Github- GitHub provides hosting for software development version control using Git. It provides access control and several collaboration features such as bug tracking, feature requests, task management, and wikis for every project. Our bot is going to communicate with Github using Github REST API calls.
Mattermost- Mattermost is an open-source, self-hostable online chat service. It is designed as an internal chat for organisations and companies. We will be deploying our bot on Mattermost.
IssueBot- Our IssueBot is going to be the central medium of communication between the user on mattermost and github. User will make requests to the bot on mattermost and the bot will act accordingly. Our bot helps automate the manual tasks for the user.
User- User is going to communicate with the bot through Mattermost. User will request and get response for his activities.
Github API Manager- Git API Manager is responsible to connect GitHub with the bot. It interacts with GitHub via Rest APIs to accomplish tasks.
Mattermost API Manager- Mattermost API Manager helps IssueBot and users to communicate effectively. It is used to send and receive data between the Bot App server and users. Bot uses a separate id to communicate on Mattermost.
Parser- When the user types the message we will use a regular expression to grab the intent of the message. In the future, we may add a semantic parser to get more information.
Event Manager- Event manager controls the intervals at which the bot notifies the user of any periodic events or alerts.
Bot Engine- We are using Node.js server as the engine. It comes with an http module that provides a set of functions and classes for building a HTTP server.
Sentimental Analyzer-Text processing framework to analyse Natural Language. It is focused on classification and sentiment analysis of issue labels.

Constraints:

  • Issue Bot makes API calls to GitHub and Mattermost. Currently GitHub and Mattermost API are statically incorporated into the functions. Any changes made to the GitHub and Mattermost API will be need to be manually updated in the bot.
  • The Issue Bot can only use GitHub for version control.
  • Currently, the issue bot extracts data from user messages using regular expressions. This can be improved upon by integrating with natural language processing API’s to make the bot more robust.
  • Issue Bot can only interact with one user at a time.
  • The Issue Bot assumes that the user is working only on a single Repository. That is, all members of a team are working on a single project.

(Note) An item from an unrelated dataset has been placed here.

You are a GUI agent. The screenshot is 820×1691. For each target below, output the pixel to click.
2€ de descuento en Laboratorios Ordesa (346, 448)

Additional Design Patterns

Blackboard:

Our Issue Bot can be designed using the Blackboard pattern. The Issue bot interacts with clients who act as knowledge sources and any request from the client will be processed by the issue bot which performs corresponding operation on Github.

blackboard

Event Systems:

Our bot architecture facilitates both explicit and implicit invocation. As an example of implicit invocation, the bot keeps track of conversation on an issue for some time and ask the user if it can push the messages as comments to that issue in git. And as an example for explicit invocation the bot displays the list of pull requests when requested by the user.